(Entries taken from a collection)
• • •
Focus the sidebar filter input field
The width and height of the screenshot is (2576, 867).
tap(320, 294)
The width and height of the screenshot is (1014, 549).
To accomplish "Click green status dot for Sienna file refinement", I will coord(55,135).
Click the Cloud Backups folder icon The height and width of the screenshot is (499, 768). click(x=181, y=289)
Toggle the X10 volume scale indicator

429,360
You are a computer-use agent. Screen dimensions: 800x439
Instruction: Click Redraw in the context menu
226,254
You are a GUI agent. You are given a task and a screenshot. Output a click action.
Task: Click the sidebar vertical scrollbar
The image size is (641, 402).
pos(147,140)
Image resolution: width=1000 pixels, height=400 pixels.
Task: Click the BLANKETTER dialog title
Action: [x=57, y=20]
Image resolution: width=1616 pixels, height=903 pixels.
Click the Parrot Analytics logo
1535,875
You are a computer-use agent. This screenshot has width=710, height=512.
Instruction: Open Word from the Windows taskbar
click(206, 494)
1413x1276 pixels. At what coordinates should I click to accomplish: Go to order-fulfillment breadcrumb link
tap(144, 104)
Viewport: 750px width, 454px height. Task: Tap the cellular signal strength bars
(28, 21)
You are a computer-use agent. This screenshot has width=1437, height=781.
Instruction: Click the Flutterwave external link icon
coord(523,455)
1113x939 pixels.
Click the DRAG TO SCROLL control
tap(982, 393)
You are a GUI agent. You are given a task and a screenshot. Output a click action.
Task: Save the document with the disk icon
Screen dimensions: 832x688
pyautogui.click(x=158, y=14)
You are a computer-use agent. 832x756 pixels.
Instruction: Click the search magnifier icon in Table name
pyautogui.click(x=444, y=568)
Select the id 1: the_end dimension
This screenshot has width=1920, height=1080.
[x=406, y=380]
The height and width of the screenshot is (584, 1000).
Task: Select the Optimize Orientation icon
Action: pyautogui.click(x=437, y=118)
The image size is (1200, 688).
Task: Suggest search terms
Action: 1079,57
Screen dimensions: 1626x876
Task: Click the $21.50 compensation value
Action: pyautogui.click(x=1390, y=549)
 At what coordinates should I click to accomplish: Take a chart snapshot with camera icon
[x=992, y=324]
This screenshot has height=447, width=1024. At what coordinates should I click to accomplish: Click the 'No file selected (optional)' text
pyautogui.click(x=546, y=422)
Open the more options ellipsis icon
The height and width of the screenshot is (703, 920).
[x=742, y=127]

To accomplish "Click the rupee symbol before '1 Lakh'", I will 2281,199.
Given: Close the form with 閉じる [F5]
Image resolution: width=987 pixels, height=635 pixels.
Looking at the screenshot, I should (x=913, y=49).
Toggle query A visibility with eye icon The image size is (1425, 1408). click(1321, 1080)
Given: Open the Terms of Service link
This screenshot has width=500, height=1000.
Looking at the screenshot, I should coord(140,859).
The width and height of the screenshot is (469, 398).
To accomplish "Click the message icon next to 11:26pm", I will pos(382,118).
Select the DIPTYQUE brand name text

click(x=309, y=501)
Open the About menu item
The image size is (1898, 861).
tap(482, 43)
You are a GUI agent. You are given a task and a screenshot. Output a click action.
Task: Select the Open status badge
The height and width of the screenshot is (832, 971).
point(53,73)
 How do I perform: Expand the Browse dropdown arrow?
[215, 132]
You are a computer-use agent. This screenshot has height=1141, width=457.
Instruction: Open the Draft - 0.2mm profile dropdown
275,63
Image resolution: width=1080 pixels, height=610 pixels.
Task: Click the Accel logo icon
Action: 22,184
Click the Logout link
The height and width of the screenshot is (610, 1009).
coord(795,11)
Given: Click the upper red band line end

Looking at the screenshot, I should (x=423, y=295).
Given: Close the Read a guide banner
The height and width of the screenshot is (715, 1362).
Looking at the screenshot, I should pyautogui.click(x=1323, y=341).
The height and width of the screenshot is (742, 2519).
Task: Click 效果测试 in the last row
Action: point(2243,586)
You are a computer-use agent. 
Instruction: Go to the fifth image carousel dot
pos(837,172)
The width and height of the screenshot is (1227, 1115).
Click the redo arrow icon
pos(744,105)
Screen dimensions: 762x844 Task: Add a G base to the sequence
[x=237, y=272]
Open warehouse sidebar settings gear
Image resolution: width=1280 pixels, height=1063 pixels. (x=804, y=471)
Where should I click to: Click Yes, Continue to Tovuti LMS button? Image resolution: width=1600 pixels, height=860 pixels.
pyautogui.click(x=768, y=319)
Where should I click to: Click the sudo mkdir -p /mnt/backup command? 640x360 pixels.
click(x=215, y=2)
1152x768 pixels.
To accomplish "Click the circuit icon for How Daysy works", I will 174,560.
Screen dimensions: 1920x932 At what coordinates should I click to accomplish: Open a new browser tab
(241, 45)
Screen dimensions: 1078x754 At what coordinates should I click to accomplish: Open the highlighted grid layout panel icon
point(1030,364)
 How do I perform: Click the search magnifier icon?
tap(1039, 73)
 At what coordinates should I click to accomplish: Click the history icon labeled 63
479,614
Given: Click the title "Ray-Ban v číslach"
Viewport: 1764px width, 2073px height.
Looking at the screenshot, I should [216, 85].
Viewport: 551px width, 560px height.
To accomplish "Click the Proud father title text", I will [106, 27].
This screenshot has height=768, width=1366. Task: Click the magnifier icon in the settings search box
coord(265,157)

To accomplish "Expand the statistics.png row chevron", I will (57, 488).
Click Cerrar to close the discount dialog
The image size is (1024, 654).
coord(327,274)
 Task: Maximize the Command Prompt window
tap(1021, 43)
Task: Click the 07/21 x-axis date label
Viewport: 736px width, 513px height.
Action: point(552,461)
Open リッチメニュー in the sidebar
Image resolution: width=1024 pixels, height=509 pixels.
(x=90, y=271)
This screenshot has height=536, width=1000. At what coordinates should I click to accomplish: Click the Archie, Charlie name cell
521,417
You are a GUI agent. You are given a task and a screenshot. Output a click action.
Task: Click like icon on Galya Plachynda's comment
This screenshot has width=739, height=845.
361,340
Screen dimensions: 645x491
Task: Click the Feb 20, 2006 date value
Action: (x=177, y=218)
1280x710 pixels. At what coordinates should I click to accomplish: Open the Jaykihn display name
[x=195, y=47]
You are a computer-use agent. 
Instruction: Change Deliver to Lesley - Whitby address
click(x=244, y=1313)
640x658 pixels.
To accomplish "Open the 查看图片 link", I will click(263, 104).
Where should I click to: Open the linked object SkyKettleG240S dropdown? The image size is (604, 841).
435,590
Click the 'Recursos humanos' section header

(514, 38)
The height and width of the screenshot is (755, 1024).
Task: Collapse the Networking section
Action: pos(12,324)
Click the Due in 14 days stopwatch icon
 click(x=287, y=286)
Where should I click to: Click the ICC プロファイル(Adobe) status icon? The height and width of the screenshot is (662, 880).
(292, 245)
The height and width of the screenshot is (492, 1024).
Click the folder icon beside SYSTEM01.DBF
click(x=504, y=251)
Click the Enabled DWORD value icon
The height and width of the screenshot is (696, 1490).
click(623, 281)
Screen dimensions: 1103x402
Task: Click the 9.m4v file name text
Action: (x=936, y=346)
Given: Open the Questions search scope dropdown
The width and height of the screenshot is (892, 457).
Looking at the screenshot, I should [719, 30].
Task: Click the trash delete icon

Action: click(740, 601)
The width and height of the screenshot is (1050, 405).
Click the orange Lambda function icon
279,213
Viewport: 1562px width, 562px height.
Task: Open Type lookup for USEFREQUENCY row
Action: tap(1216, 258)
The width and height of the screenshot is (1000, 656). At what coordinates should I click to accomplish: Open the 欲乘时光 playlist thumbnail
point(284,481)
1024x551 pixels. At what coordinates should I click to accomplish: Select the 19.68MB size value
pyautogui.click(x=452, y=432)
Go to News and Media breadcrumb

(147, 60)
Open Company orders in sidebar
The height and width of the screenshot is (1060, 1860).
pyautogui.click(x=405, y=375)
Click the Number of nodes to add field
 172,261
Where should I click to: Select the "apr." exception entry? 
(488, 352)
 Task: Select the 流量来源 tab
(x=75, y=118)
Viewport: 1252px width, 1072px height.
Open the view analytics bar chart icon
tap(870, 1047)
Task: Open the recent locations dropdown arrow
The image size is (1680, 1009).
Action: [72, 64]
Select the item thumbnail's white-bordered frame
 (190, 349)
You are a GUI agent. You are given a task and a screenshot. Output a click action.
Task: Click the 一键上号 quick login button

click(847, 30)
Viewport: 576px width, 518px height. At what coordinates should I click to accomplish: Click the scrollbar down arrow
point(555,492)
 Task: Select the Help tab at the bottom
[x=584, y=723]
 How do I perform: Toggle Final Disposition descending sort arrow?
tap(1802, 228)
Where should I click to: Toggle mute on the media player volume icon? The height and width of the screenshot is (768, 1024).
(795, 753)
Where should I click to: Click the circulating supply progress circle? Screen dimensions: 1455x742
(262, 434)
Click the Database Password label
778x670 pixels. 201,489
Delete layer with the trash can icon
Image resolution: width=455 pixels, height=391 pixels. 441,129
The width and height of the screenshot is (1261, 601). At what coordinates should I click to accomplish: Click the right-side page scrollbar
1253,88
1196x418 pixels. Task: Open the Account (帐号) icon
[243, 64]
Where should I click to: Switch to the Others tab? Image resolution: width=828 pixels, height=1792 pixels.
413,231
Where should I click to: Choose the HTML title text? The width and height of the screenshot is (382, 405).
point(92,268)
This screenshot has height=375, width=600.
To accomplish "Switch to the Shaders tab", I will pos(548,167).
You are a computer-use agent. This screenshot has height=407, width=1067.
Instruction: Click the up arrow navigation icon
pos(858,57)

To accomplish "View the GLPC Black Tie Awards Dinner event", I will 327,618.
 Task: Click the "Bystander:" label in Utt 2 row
• • •
◆ Exercise prompt: For the records above, state how many lines contain the word "computer". Give only the number.

◆ Task result: 8